Is Re-engineering for You?
Many people view re-engineering as a ”quick fix” or “cure-all.” Some see it as a politically correct term for lay-offs and downsizing.
Many businesses are finding that they cannot “cut their way to growth.” They continue trying to take the expenses out of the business, when lack of sales or declining margins is the real source of lack of income. While they may be able to improve the bottom line once by reducing staff and cutting costs, it only has a short-term effect. Human assets, once lost do not return.
Expenses can only be cut so far until they begin to hurt current operations, new product development, marketing, and even customer satisfaction. Reducing expenses in critical areas may have a short-term effect, but in many cases it speeds the downward spiral and dooms the company to even more difficult times in the long run.
Re-engineering was espoused by Michael Hammer and James Champy in their book Re-engineering the Corporation. They focused on the customer and suggested that processes be re-engineered to make them easier and more effective in serving the customer. The by-product of this improved process was to be increased customer satisfaction and reduced cost. On many this message was lost.
When companies attempt to implement a re-engineering project on their own, many miss the mark and the results are disastrous. Some simply reduce their staff and operations, without developing ways to do the work more efficiently, causing their people, the work, and the customer to suffer.
The most critical and costly mistake is the assumption that what is being done is right and the customer wants it. Many fail to ask what the customer values and wants. You cannot remove enough cost to make an unneeded operation profitable!
Instead of re-engineering, a better approach is to use Results Engineering, especially with small and medium sized or “nitch companies.” Start at the beginning and ask the strategic questions: What business am I in? What does the customer value? What is the customer willing to pay for? How much is the customer willing to pay?

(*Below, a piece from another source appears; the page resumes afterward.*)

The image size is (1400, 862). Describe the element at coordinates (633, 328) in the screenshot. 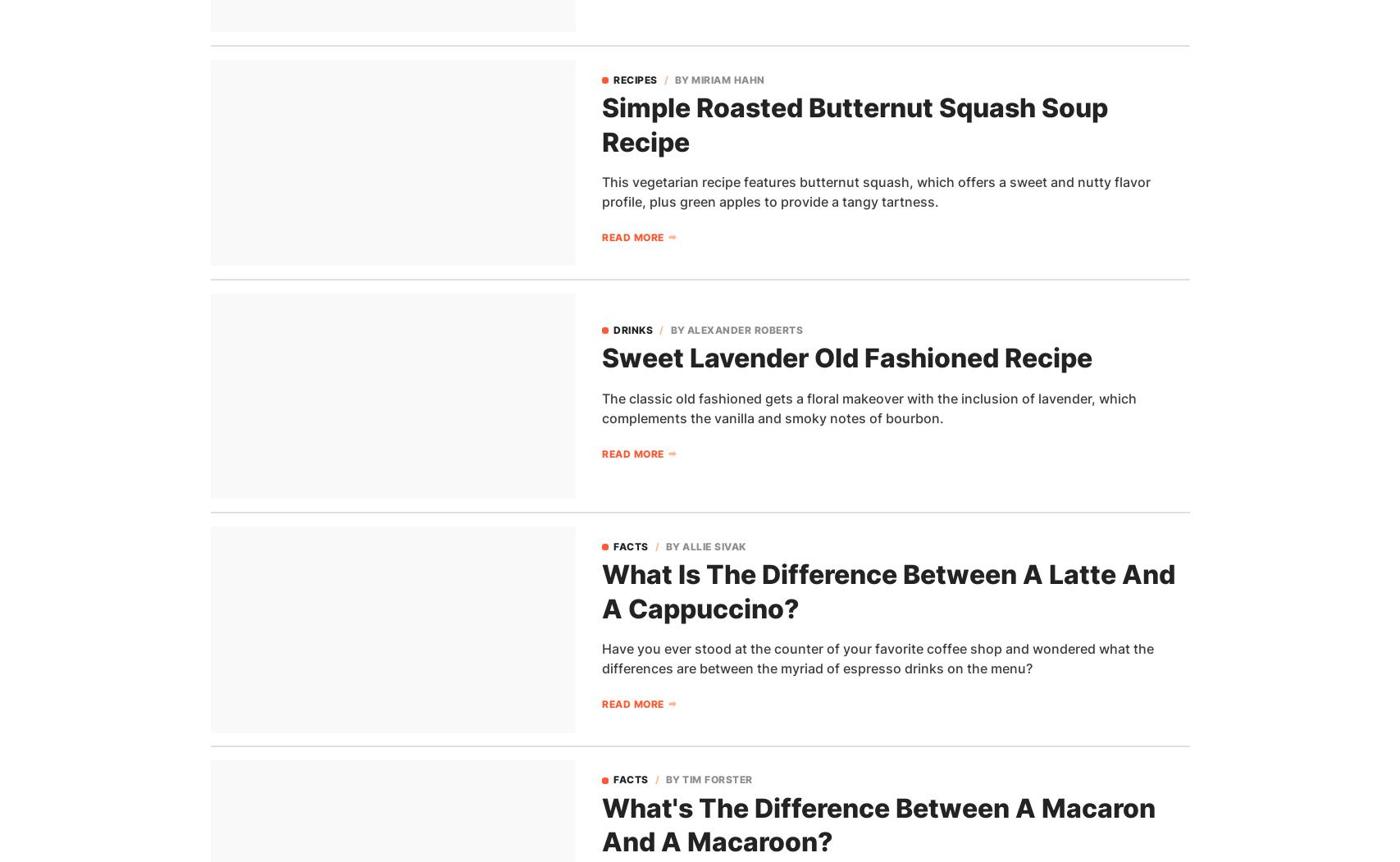

I see `'Drinks'` at that location.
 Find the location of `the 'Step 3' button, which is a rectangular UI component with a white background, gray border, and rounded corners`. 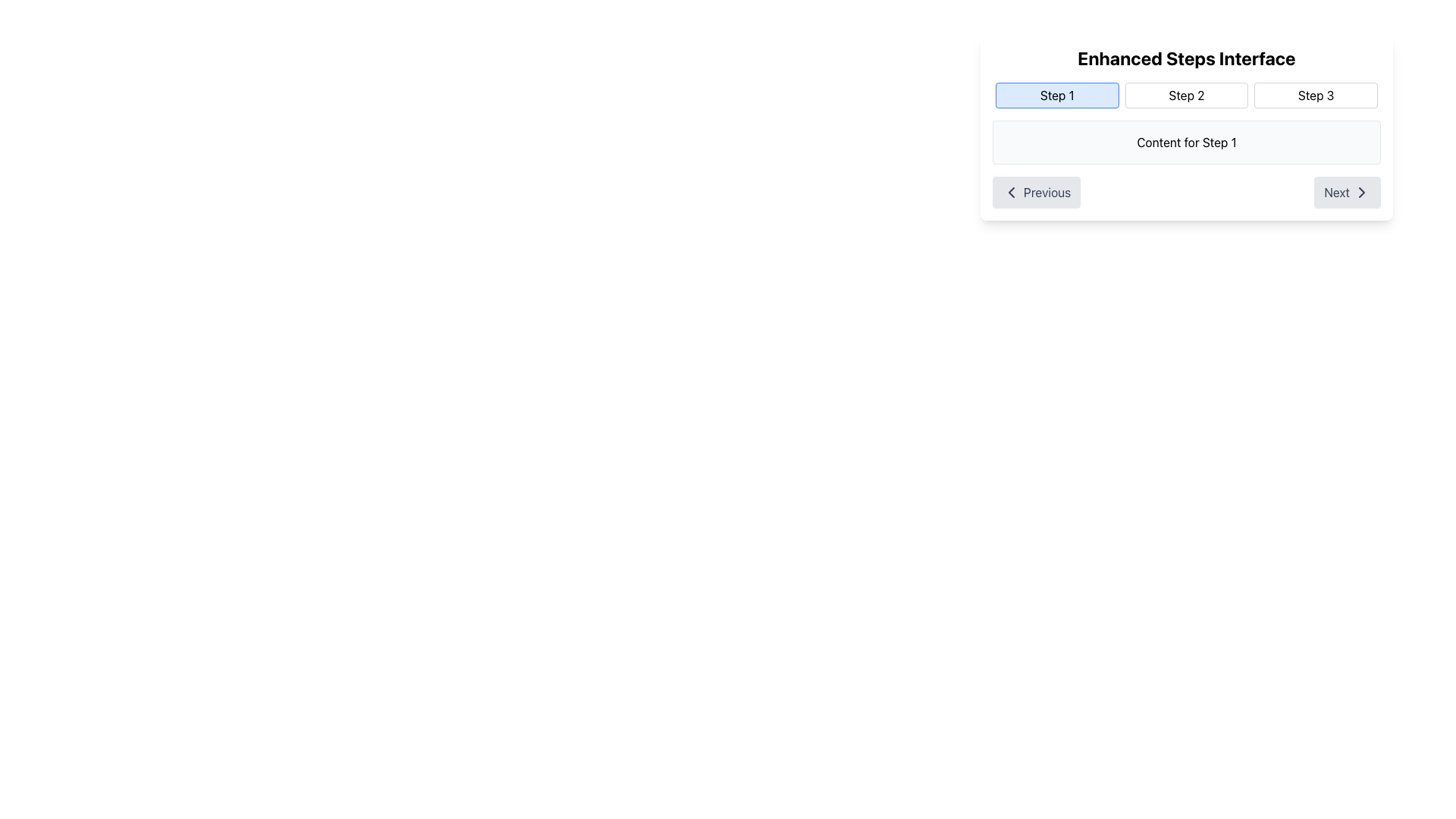

the 'Step 3' button, which is a rectangular UI component with a white background, gray border, and rounded corners is located at coordinates (1315, 96).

Companies like Nike have found that they don’t have to build a better shoe or even a less costly shoe. They found out what shoes their customers wanted, and what they were willing to pay for them. Then they engineered their results by determining how to build that shoe, in the quantity needed, to produce the results they wanted.
Companies using Results Engineering have a wonderful opportunity to be more responsive to their marketplace and even to exploit opportunities by entering new market segments.
If you or your organization is contemplating change, or if it is already underway, make sure it is done well. Your organization’s future health will depend on it.